[Stored data]
▬▬▬

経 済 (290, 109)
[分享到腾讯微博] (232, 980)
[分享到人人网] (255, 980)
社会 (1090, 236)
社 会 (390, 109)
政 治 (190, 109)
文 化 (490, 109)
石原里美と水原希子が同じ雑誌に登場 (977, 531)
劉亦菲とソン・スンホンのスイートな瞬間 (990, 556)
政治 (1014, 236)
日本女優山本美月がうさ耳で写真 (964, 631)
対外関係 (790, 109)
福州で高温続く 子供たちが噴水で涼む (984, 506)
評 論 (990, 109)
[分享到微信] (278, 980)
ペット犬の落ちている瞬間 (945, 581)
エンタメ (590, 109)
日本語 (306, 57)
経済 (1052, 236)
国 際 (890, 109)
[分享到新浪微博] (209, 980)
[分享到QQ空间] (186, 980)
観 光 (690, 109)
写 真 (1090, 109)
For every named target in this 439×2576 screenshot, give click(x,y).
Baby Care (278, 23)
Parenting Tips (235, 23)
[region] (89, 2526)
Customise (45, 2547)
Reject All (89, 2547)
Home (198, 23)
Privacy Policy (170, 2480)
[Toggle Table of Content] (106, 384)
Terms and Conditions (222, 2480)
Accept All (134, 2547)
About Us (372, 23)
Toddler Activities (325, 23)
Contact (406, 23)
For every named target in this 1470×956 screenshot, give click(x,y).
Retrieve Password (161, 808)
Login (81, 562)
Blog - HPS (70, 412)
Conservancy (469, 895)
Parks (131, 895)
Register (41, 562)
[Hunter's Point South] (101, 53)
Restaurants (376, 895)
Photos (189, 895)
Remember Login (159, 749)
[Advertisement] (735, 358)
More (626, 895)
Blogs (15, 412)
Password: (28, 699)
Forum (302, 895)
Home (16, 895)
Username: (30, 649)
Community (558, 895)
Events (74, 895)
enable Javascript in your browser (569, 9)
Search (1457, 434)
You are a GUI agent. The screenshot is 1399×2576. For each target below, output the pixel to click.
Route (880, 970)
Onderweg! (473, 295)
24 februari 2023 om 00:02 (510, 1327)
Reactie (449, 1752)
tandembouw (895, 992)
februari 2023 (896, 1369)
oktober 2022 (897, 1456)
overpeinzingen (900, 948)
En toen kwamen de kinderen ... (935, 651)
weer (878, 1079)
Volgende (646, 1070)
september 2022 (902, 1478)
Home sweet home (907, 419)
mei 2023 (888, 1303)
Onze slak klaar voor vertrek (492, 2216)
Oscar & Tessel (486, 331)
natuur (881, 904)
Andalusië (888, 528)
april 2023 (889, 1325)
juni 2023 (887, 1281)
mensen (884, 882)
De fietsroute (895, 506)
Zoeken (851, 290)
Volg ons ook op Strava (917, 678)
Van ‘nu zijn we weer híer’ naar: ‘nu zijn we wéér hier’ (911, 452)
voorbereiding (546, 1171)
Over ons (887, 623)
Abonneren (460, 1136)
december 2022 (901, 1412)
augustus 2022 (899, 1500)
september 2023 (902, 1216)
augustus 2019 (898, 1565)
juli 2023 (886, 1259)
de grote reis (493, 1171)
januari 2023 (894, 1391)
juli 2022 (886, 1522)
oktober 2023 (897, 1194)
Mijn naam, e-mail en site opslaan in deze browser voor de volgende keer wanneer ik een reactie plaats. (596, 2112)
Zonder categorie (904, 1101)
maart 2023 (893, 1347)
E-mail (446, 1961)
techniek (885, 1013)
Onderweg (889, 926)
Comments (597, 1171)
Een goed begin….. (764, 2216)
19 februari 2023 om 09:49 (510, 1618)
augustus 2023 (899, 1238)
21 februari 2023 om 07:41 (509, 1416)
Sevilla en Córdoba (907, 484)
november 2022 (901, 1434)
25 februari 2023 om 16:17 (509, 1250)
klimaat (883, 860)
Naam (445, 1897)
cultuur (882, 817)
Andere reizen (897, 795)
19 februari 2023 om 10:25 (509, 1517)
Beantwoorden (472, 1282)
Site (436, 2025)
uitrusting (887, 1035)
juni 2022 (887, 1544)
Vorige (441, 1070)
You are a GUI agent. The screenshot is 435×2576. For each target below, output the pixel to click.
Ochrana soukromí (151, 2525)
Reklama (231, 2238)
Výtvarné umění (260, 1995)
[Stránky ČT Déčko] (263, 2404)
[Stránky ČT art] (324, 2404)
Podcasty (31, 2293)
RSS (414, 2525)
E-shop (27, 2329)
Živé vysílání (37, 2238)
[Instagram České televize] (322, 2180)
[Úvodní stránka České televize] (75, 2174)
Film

▬▬▬

PROBLEM >> The expected output is every line of the records in which the string "named" appears.

FINISHED TASK >>
For every named target in this 439×2576 screenshot, give click(x,y).
For every named target in this 1470×956 screenshot, give click(x,y).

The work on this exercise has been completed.